One of the officers, identified only as Constable A, told the inquest that earlier in the car chase Toms had got out of his car and sprinted up to the police car and smashed his machete against the window, threatening the lives of the two officers.

Minutes later, in the final confrontation with Toms, Officer A said he had no option other than to use his Glock pistol.

“I was telling him, commanding him, to put the weapon down.”

The officer said he was begging Toms – “please don’t make me do this” – but Toms did not obey.

“He was going to kill me. It was either him or me at that point.”

The officer said deploying pepper spray or using Taser were not safe options.

A 2019 report by the Independent Police Conduct Authority said the police were justified in shooting Toms but was critical of police command and control of the incident.

The two officers fired thinking they were the only police at the scene.

In fact there were six other patrol cars and seven other officers there, plus a police helicopter above.

The police convoy included a dog unit, which the IPCA says could have been used as a first option for disabling Toms.

In the hours before he died Joan Toms had called police asking for a welfare check on her son, who had bipolar disorder.

But when police arrived at the Toms’ family home Jerrim was not there and neither was his car and so the officer deleted the job from the police alert system.

That meant that when Constable A and Constable B confronted Toms on State Highway 1, they didn’t know about his mum’s emergency call or his mental health history.

The IPCA report said police accept it was “inappropriate” for the officer who did the welfare check on Toms to delete the job from the alert system after finding he was not home.

Toms was just weeks away from being a father for the first time.

Toms’ mental health records say marijuana use “destabilised his mental state typically by increasing his paranoia” and that “he also used methamphetamine on occasion”.
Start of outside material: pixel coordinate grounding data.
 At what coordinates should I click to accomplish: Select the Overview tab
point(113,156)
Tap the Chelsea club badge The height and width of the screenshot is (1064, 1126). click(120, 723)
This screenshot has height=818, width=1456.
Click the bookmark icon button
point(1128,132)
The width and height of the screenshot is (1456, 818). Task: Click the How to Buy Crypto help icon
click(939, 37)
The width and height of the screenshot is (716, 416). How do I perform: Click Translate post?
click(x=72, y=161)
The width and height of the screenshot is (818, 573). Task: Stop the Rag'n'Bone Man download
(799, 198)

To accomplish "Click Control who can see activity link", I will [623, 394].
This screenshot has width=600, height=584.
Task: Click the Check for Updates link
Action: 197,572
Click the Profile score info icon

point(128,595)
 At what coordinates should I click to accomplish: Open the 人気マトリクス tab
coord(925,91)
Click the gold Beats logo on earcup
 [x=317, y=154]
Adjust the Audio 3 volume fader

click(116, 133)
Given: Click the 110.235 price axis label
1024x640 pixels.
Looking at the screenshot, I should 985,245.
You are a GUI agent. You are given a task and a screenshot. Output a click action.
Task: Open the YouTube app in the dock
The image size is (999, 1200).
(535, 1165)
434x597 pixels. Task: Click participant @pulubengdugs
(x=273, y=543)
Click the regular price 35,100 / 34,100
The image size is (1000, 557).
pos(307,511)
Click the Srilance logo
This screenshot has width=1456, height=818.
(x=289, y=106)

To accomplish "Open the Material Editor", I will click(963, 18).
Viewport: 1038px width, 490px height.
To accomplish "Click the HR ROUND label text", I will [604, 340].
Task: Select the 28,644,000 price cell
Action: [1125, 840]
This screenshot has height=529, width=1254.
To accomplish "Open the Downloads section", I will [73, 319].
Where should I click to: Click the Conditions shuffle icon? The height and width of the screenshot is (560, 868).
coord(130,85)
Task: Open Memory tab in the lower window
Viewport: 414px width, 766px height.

Toxicology tests found small traces of meth, cannabis and alcohol in Toms’ blood after he was shot.

Police asked a forensic pathologist what effect the meth had but he said it was “not possible to correlate a post-mortem blood level of methamphetamine with a specific behaviour”.

While Toms turned and ran after being hit twice in the front he may well have died even if the officers had stopped firing when he turned and ran.

Autopsy results showed the two chest wounds were both fatal shots in their own right. A back wound – one of the eight bullets fired as he ran away pierced his right, lower right back – was serious but classed as “potentially non-fatal”.

The inquest is set to continue for the rest of the week.